Klippan (stylised as KLIPPAN, the cliff) is a model of sofa manufactured and sold by IKEA. IKEA's nomenclature conventions name upholstered furniture after places in Sweden. The Klippan sofa is named after Klippan Municipality in Southern Sweden. Klippan was developed by IKEA's product developer and head of design Lars Engman and designer Noboru Nakamura. It was launched in 1980 and continues to be one of IKEA's most popular and longstanding products. It comes in a standard two-seat size (which fits easily through standard house doorways) and can be fitted with a range of removable and interchangeable fabric covers. As well as standard cotton covers, IKEA sells 'exclusive' collections of covers, retiring designs after a year.

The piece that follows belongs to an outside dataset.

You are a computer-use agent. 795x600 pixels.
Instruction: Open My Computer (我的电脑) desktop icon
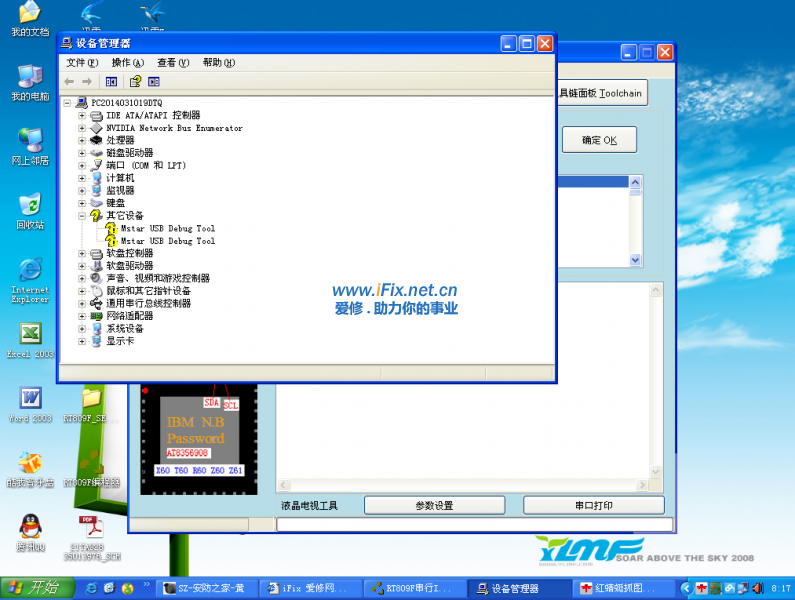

Several functional changes have occurred to the Klippan over the past 30 years. The initial model featured a solid wood frame. Contemporary models have replaced this with a less expensive, lightweight frame of combined particleboard, fiberboard, and polyurethane foam. Likewise, while earlier models stood on painted wood legs, contemporary Klippan legs are made from steel or aluminum. In 2004, the sofa was redesigned to be easily flat-packed and assembled at home. Adjustments to the materials used in the sofa and the centralization of production methods allowed IKEA to reduce the price of the Klippan sofa by 40% since 1980.

In 2003, the Klippan was used as the standard sofa in a test to compare British fire safety requirements with those of Sweden and mainland Europe. Three Klippans were used: one with no flame retardant treatment, one with phosphorus-based flame retardant, and one with bromine-based flame retardant. All three sofas were specially manufactured by IKEA in its workshops at Älmhult.

In 2005, a large orange Klippan was installed in Frogmoor township to celebrate the opening of a nearby IKEA store. The Klippan was one of two IKEA items to be replicated at five times the size.